Cuyo, Geografische Region im Westen Argentiniens
Cuyo ist eine geografische Region im westlichen Argentinien, die sich über die Provinzen Mendoza, San Juan und San Luis erstreckt und von der Andenkordillere im Westen und Tälern im Landesinneren geprägt wird. Die Region liegt zwischen Hochgebirge und trockenem Flachland, wo bewässerte Felder und Weinberge inmitten karger Landschaft wachsen.
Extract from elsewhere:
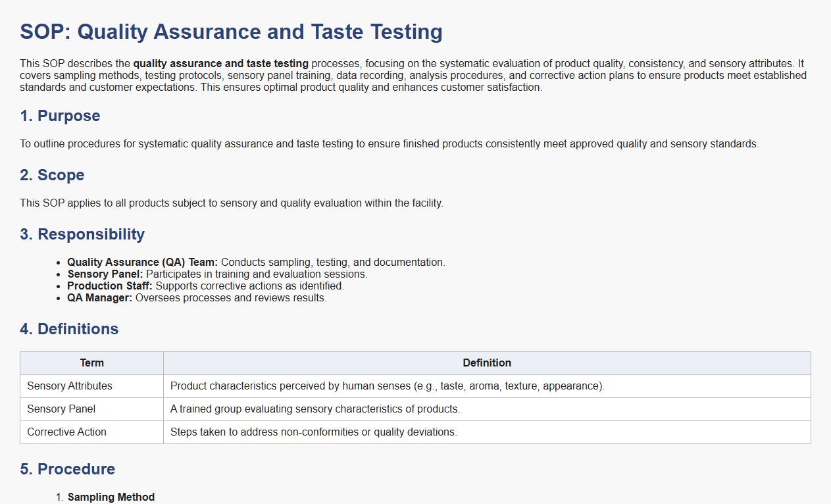
Task: Click the '3. Responsibility' heading
Action: 82,234
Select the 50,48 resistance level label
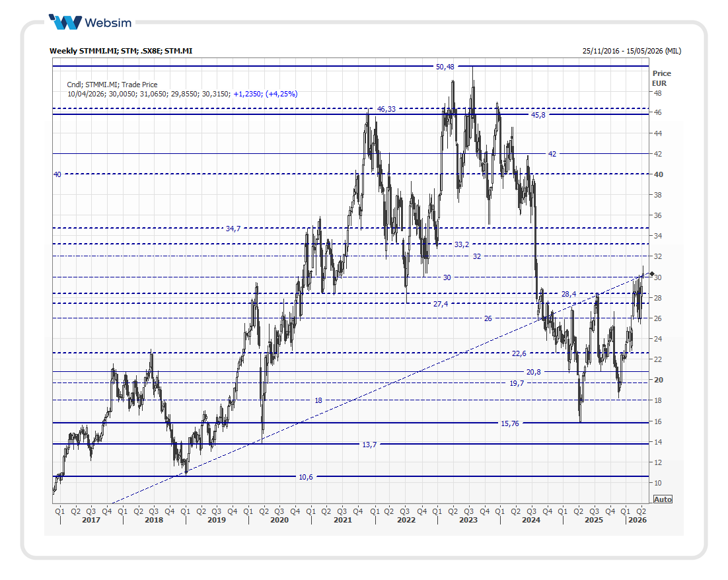The width and height of the screenshot is (728, 580). [x=445, y=67]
Die ersten europäischen Erkundungen begannen Mitte des 16. Jahrhunderts, als spanische Expeditionen von Chile her ins Landesinnere vordrangen. In den folgenden Jahrhunderten entwickelte sich die Region zum landwirtschaftlichen Zentrum, das später durch große Bewässerungsprojekte und Weinanbau geprägt wurde.
Der Name stammt vom Mapuche-Wort für Sand oder sandig, das auf die trockenen Ebenen östlich der Berge hinweist. Viele Ortschaften tragen noch heute indigene Bezeichnungen, und im täglichen Leben finden sich Spuren der alten Bewohner neben den Einflüssen der spanischen Kolonialzeit.
Das Klima ist trocken mit heißen Sommern, in denen die Temperaturen oft über 30 Grad Celsius steigen, während die Wintermonate kühler und trockener ausfallen. Die meisten Niederschläge fallen zwischen Oktober und März, was die beste Zeit für Besuche außerhalb der extremen Hitze sein kann.
Die Weinproduktion der Region macht etwa vier Fünftel der argentinischen Gesamterzeugung aus und beruht auf einem Netzwerk von Kanälen, die Schmelzwasser aus den Anden über hunderte Kilometer transportieren. Ohne diese jahrhundertealten Bewässerungssysteme wären die meisten Anbauflächen heute noch öde Wüste.